A rather simple and temporary fix we found is to add: diff --git a/drivers/gpu/drm/nouveau/nvkm/engine/disp/channv50.c b/drivers/gpu/drm/nouveau/nvkm/engine/disp/channv50.c index bcf32d92ee5a..50e3539f33d2 100644 --- a/drivers/gpu/drm/nouveau/nvkm/engine/disp/channv50.c +++ b/drivers/gpu/drm/nouveau/nvkm/engine/disp/channv50.c @@ -74,6 +74,8 @@ nv50_disp_chan_mthd(struct nv50_disp_chan *chan, int debug) if (debug > subdev->debug) return; + if (!mthd) + return; for (i = 0; (list = mthd->data[i].mthd) != NULL; i++) { u32 base = chan->head * mthd->addr; With that, it remains stable.
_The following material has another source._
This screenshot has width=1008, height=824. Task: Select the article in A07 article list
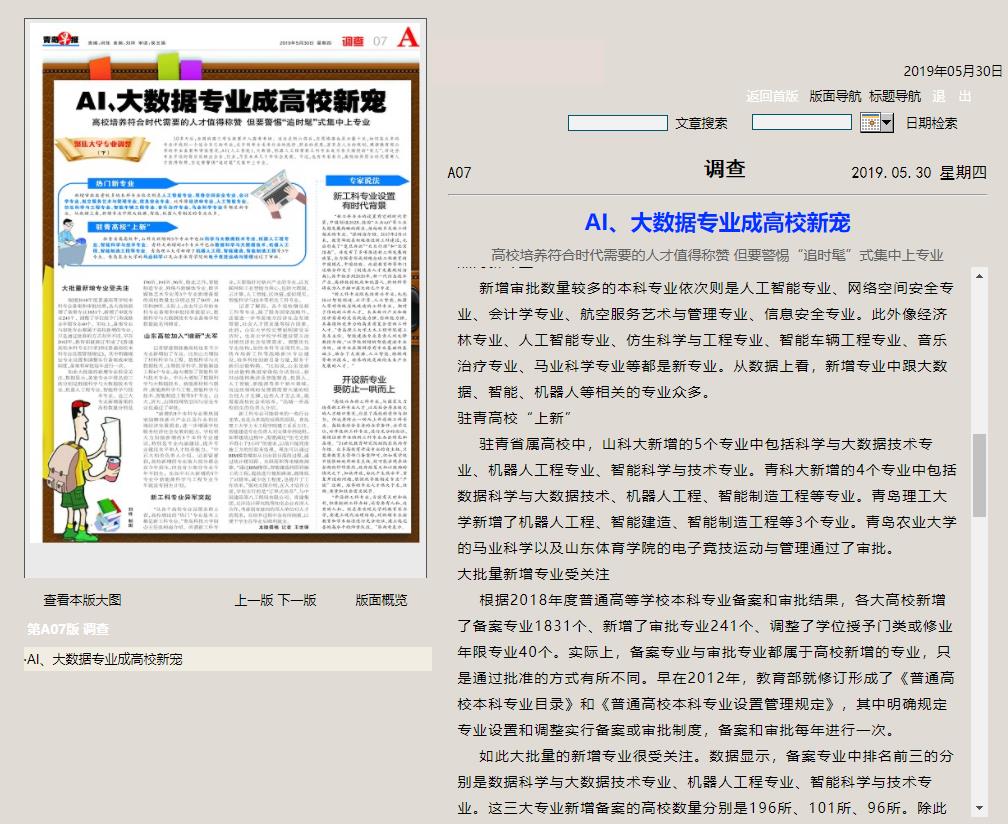(104, 659)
Last piece of information, aach time I'm trying to reproduce the freeze and thanks to the fix, I can see a second information in kernel log: [ 814.207723] nouveau 0000:26:00.0: disp: chid 73 stat 00001080 reason 1 [PUSHBUFFER_ERR] mthd 0200 data badf5040 code badf5040 [ 814.207749] nouveau 0000:26:00.0: bus: MMIO read of 00000000 FAULT at 611390 [ IBUS ] And it's always repeated as the two lines.